▶ [Action item]: Any images in the records should be skipped; transcribe the rest exactly.
#### Records provided ####
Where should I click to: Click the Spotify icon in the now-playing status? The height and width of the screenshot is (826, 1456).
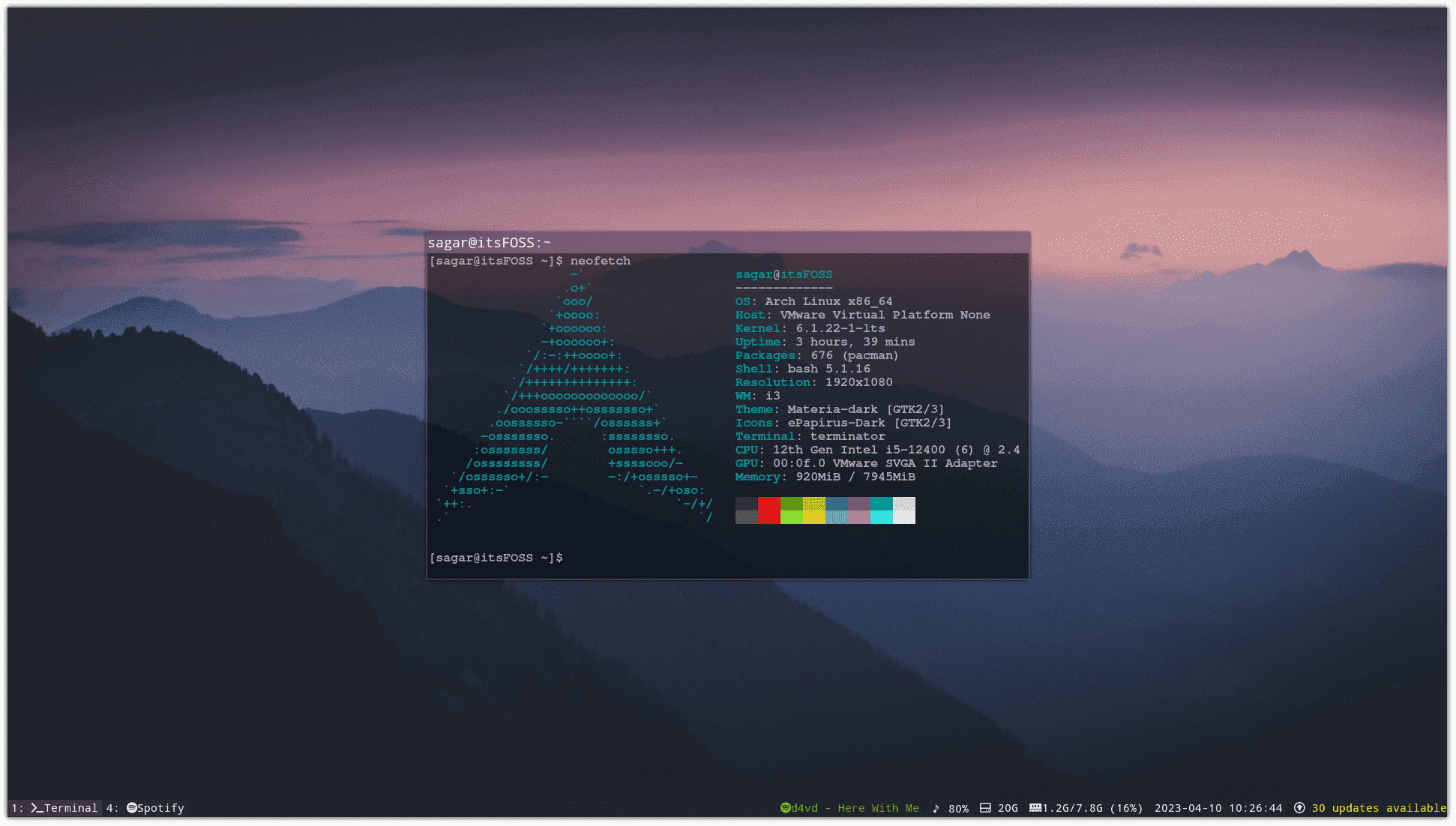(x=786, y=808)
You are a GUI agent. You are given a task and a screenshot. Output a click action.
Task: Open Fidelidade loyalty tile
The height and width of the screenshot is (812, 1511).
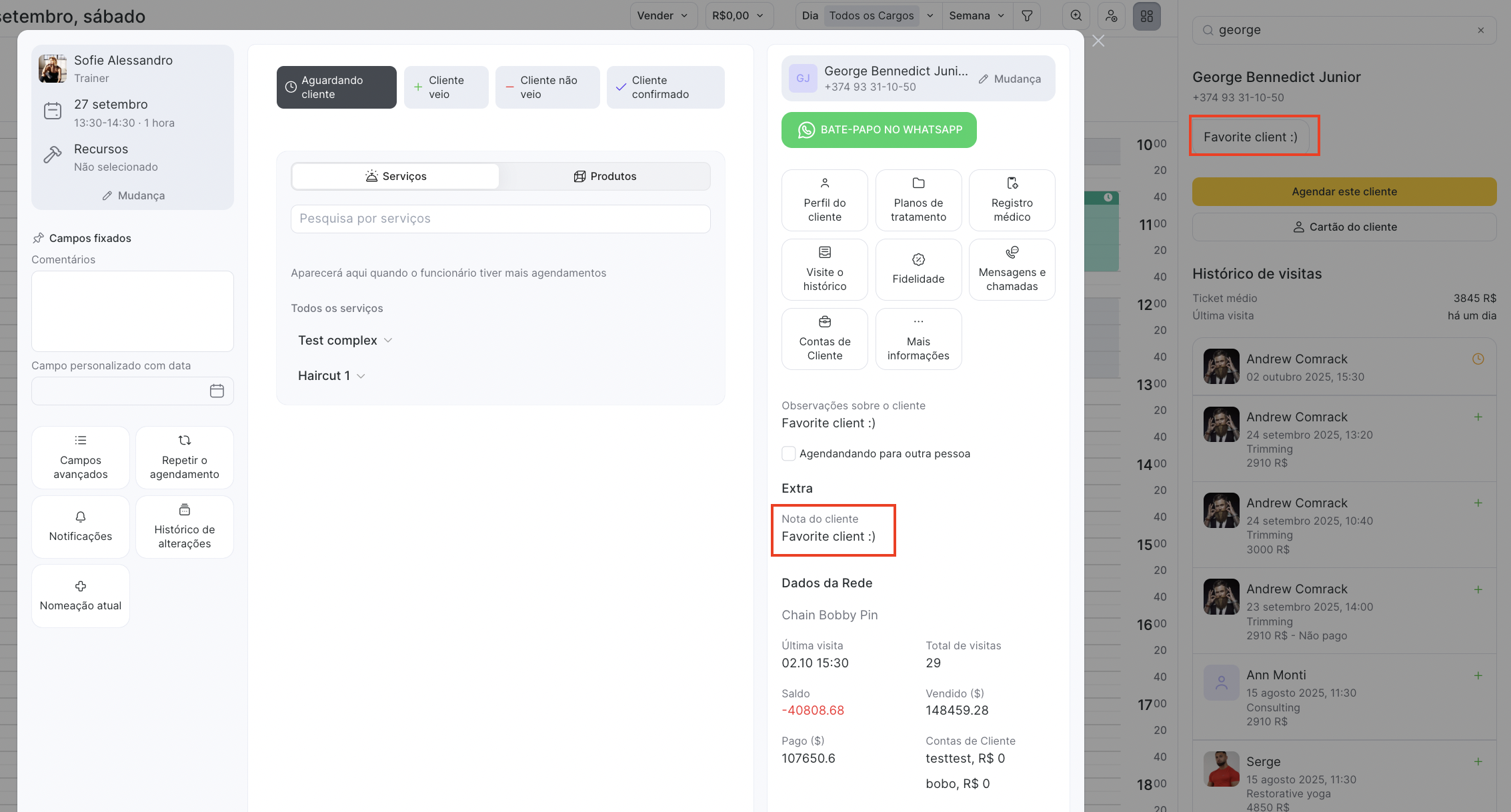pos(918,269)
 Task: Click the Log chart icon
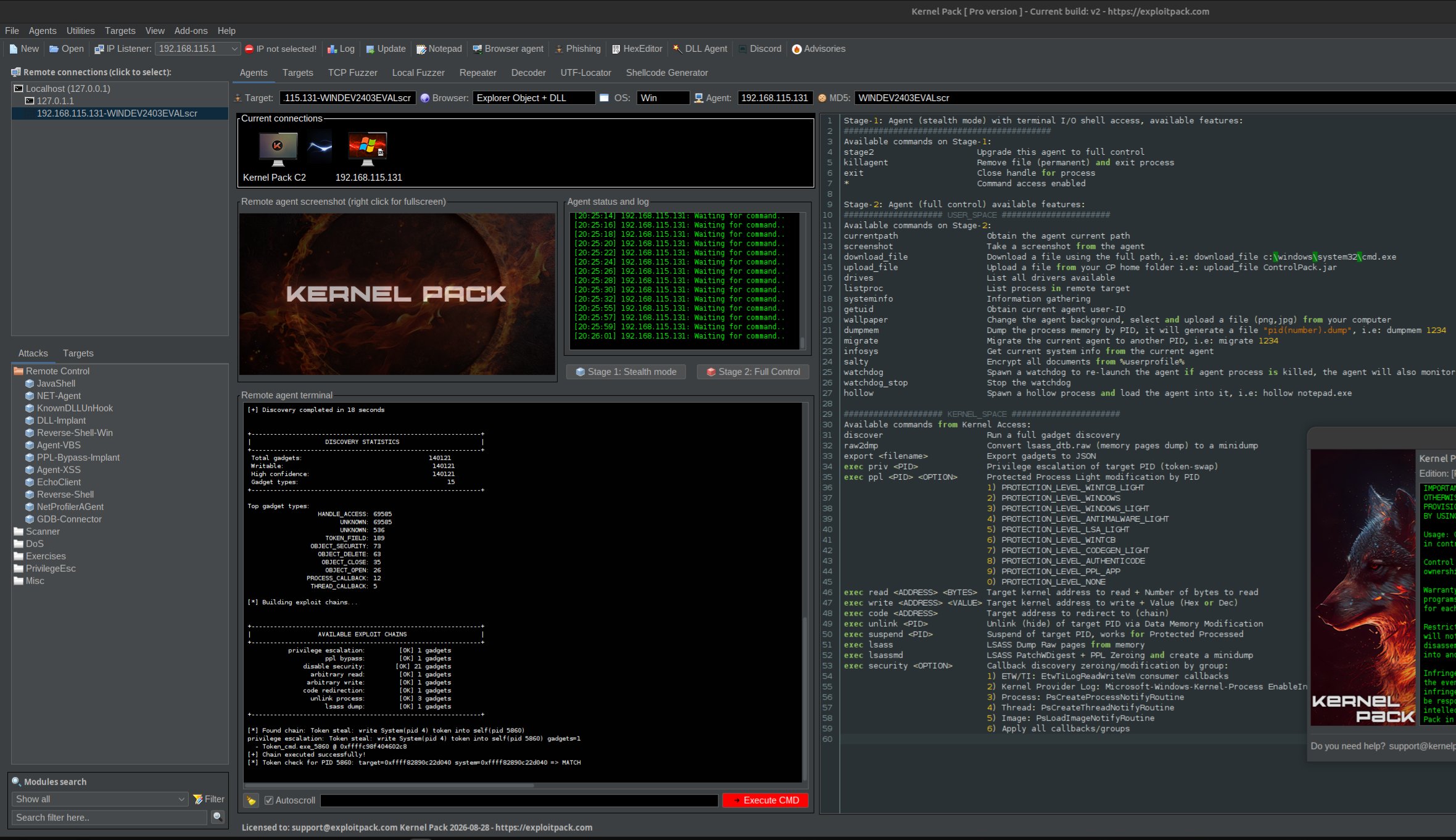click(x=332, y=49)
####
▶ [Solution]:
Where should I click to: Click the Spotify icon in the now-playing status? The height and width of the screenshot is (826, 1456).
(x=786, y=808)
You are a GUI agent. You are given a task and a screenshot. Output a click action.
Task: Open Fidelidade loyalty tile
The height and width of the screenshot is (812, 1511).
pos(918,269)
 Task: Click the Log chart icon
click(x=332, y=49)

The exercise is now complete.